▶ **Source text**
===============

Potential Vaccine for Heroin Addiction: Study
A study in ACS' Journal of Medicinal Chemistry revealed that scientists have developed an essential ingredient for a heroin vaccine to help individuals battling addiction.
Kim D. Janda said that heroin use costs the US more than $22 billion in 1996 due to medical and law enforcement expenses and loss of productivity. Behavioral-therapy, including cognitive-behavioral therapy, and certain medicines are effective treatments but many patients still experience relapses. Furthermore, lack of access to treatments and unwanted side effects from medications continues to be a problem.
Heroin and morphine were responsible for 51 percent of all drug overdose deaths in the United States in 1999 and the drug was rated by the British Medical Journal Lancet as the most addictive and most harmful of the drugs that are commonly abused. Psychological ramifications include substance-induced psychosis.
The new vaccine will help prevent patient relapse. New developments have been made in vaccines for cocaine, methamphetamine, and nicotine, said Janda.
When laboratory rats were given the vaccine, they were found less willing to self-administer heroin.
In conclusion, a vaccine for heroin addiction could prove to be a useful tool for combating heroin addiction, wherein it exploits a motivated recovering addict's own immune system to blunt heroin's psychoactive effects in the case of relapse, the researchers said.

===============

▶ **Data for review**
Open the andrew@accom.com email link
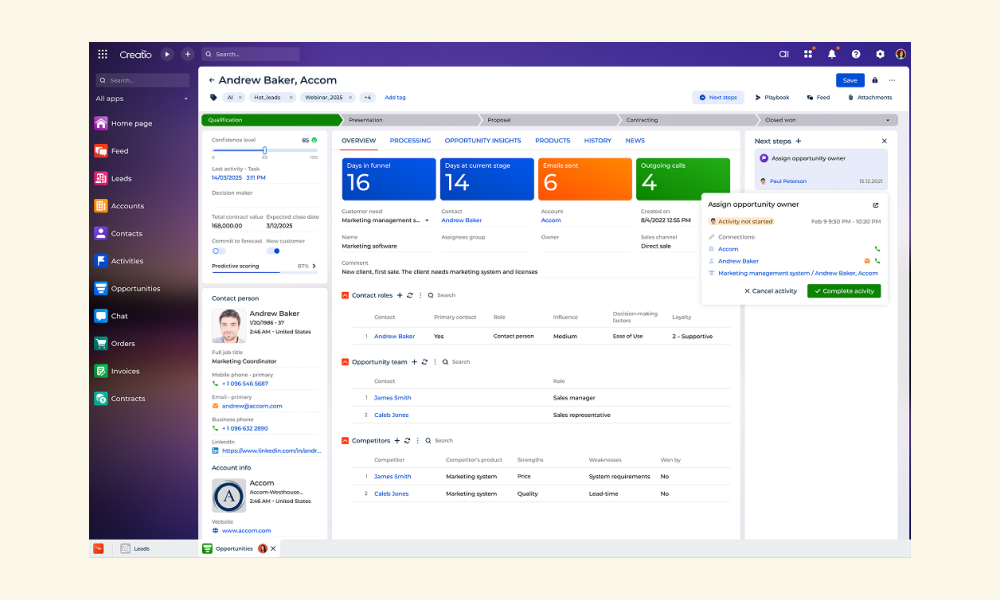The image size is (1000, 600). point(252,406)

===============

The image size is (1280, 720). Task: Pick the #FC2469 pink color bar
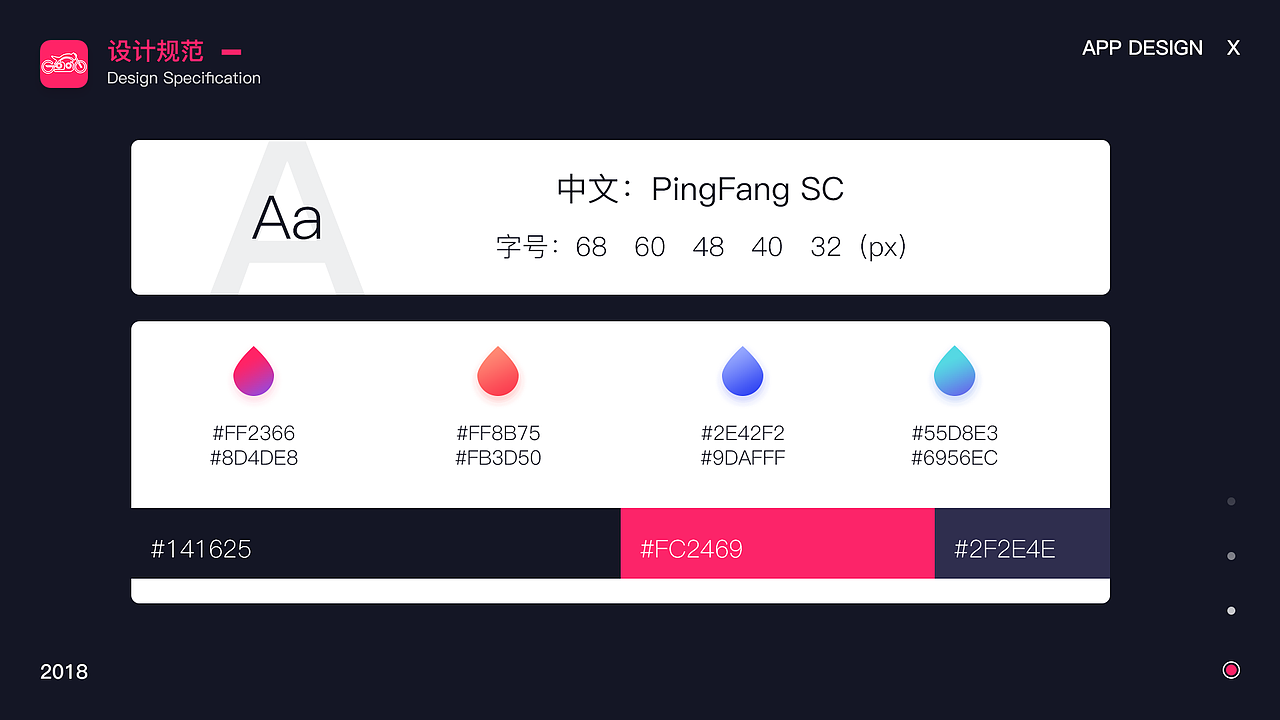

===============

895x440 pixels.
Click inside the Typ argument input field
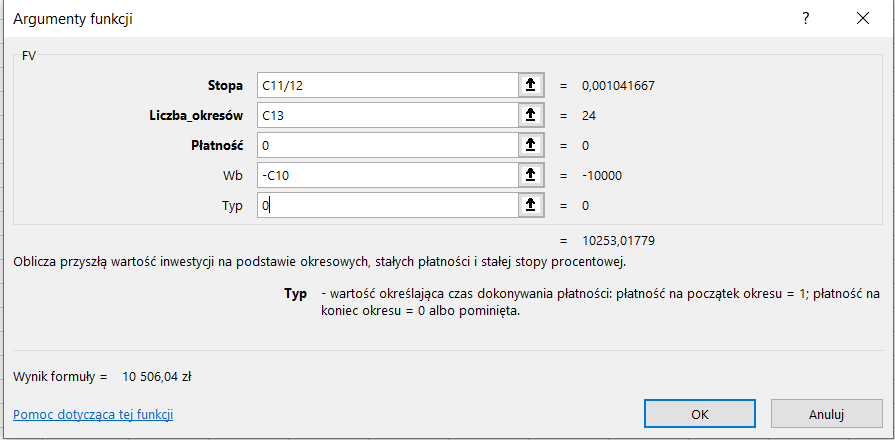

===============

Using the heroin vaccine article, answer these questions:
1. In which journal did the study appear?
2. What share of all U.S. drug overdose deaths in 1999 did heroin and morphine account for?
3. How did laboratory rats behave after receiving the vaccine?

▶ **Expected answer**
1. ACS' Journal of Medicinal Chemistry.
2. 51 percent.
3. They were less willing to self-administer heroin.